Anyone have any ideas what it is?
Ive looked in many plant databases:

http://wisplants.uwsp.edu/scripts/Searchcategory.asp?category=Aquatic&LIM=0&sortop=Taxa

http://plants.usda.gov/index.html

http://www.npwrc.usgs.gov/resource/1999/vascplnt/vascplnt.htm#contents

Great resources all of them, but I can't find my plant. Any help appreciated.

Steve T.








This outdoor in my pond. It's been blooming a couple weeks now. Still dont know what the .... it is! Anyone want some?


----------



## Cavan Allen

Looking at the submersed foliage, I thought at first that it might be a _Gratiola_ , but now I'm not so sure. What is the leaf arrangement?
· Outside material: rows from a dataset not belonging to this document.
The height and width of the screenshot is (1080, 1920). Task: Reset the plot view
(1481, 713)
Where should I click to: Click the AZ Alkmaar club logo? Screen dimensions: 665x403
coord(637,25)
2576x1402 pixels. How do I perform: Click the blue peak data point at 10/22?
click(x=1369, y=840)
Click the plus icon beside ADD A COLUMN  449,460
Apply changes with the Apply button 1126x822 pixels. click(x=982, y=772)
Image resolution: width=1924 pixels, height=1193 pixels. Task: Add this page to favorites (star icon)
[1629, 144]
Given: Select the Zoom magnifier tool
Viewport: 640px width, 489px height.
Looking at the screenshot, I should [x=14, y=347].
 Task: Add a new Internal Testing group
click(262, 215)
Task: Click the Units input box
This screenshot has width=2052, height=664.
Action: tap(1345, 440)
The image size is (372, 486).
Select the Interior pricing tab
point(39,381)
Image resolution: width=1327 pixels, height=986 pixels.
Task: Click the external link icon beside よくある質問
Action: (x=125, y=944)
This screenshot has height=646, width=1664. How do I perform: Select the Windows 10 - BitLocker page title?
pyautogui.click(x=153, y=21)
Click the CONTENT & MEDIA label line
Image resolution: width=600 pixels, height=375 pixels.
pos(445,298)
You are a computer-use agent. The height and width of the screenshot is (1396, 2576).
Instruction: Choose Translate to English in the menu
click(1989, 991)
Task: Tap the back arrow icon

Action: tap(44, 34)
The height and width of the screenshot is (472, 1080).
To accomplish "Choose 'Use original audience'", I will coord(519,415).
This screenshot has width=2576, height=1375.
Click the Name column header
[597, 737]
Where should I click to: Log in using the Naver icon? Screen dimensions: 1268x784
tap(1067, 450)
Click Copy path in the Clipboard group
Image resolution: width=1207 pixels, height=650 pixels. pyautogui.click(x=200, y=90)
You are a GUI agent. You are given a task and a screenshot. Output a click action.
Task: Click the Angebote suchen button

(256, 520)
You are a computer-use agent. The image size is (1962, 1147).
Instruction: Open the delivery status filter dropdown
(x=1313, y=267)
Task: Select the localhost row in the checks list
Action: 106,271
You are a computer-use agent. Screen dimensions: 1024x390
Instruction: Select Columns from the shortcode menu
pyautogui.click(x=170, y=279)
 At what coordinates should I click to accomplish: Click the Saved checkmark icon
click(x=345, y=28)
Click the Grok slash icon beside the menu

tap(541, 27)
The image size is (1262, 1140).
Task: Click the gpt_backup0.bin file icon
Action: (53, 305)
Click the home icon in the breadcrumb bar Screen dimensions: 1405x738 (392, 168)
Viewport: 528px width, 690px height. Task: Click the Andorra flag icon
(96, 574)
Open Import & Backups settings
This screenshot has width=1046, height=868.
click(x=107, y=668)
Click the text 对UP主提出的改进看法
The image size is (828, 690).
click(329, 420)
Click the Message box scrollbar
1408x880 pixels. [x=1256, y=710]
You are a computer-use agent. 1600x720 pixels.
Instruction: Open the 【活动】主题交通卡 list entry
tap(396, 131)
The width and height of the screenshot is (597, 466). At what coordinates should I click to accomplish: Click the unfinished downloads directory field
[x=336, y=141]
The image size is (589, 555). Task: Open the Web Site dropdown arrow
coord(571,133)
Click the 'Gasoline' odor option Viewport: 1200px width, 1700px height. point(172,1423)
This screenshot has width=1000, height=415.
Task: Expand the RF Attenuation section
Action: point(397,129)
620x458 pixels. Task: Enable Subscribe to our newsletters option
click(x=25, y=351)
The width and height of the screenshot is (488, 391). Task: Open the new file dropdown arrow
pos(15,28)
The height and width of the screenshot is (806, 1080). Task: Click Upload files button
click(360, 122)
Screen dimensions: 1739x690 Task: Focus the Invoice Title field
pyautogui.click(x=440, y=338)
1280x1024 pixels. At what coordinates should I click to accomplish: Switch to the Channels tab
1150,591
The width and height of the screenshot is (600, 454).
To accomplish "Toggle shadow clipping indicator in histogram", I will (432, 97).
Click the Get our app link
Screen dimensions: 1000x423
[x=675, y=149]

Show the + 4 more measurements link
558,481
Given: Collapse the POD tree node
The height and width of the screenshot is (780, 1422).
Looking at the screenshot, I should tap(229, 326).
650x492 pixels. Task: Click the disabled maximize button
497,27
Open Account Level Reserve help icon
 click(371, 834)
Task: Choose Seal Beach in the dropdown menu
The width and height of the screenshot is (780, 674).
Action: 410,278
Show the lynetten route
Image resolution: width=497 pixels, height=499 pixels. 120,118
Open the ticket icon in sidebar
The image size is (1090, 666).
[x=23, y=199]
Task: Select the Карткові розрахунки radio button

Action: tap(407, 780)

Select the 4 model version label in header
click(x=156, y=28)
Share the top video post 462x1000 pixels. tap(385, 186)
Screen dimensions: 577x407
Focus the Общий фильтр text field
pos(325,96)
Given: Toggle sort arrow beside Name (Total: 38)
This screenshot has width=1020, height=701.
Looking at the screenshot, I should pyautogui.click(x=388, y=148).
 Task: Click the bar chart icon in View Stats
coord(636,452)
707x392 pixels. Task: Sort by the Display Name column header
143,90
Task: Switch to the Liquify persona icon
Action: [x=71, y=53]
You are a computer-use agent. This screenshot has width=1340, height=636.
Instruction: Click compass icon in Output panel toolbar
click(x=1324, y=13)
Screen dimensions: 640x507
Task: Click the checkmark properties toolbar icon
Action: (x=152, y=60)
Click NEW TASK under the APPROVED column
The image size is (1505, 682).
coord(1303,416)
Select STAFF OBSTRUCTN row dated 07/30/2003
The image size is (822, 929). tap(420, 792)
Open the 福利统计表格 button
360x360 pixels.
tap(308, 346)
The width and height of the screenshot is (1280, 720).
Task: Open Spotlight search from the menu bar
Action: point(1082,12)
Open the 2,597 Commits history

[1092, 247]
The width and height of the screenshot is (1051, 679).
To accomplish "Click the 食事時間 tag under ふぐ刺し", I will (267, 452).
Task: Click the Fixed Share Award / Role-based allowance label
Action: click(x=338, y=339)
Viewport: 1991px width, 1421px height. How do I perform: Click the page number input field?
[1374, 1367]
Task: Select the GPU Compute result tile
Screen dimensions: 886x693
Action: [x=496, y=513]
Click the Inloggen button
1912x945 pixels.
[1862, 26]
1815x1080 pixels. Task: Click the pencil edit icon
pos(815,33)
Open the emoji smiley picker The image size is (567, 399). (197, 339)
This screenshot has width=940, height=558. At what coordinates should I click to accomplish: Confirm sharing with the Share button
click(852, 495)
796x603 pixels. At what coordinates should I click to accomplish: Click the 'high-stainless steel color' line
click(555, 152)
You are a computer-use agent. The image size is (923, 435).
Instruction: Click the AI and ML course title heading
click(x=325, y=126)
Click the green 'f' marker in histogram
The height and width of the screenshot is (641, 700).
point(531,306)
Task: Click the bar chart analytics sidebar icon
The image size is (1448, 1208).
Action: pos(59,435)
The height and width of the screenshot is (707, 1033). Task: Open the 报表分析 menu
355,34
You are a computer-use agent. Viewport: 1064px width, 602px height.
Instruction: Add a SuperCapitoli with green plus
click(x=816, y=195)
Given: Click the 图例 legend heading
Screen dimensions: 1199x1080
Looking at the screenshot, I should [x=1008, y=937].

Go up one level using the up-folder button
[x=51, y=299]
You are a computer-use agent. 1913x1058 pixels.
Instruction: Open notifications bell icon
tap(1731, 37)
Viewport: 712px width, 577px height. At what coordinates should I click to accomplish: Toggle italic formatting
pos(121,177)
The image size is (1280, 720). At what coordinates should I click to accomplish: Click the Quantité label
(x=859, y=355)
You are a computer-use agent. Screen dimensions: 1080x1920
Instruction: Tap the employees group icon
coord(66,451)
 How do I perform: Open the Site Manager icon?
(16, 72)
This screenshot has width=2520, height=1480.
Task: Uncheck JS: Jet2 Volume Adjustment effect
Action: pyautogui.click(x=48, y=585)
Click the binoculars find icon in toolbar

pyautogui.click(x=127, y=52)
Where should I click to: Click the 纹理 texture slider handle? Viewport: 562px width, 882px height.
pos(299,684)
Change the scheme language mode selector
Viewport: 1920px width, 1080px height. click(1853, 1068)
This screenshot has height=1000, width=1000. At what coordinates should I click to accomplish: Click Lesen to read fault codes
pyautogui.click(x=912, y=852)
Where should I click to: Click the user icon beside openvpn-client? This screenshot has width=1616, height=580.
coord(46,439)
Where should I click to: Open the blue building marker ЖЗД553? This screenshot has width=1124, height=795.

Do you have a local botanical society? I think that would be a good bet. Maybe a local university.


----------



## neonfish3

The leaves are lance shaped to ovate, sawtoothed. They are arranged in an alternate pattern. I did write a letter to a Prof. at the UWM Madison asking for help with ID but I didn't get a reply.

Thanks for looking and trying to help.

Steve T.


----------



## neonfish3

this is sooooooo close.

http://images.google.com/imgres?imgurl=http://aquat1.ifas.ufl.edu/propalbg.gif&imgrefurl=http://aquat1.ifas.ufl.edu/propal.html&h=310&w=240&sz=62&tbnid=01QJOvjS1LUJ:&tbnh=111&tbnw=86&hl=en&start=9&prev=/images%3Fq%3DProserpinaca%2Bpalustris%26hl%3Den%26lr%3D

I think thats it. I was very close in my ID of Proserpinaca.
Agree or disagree?

Steve T.


----------



## Error

I disagree.

At first glance I thought it was Limnophila aromatica. I kept a plant that looked very similar to yours and it turned out to be that.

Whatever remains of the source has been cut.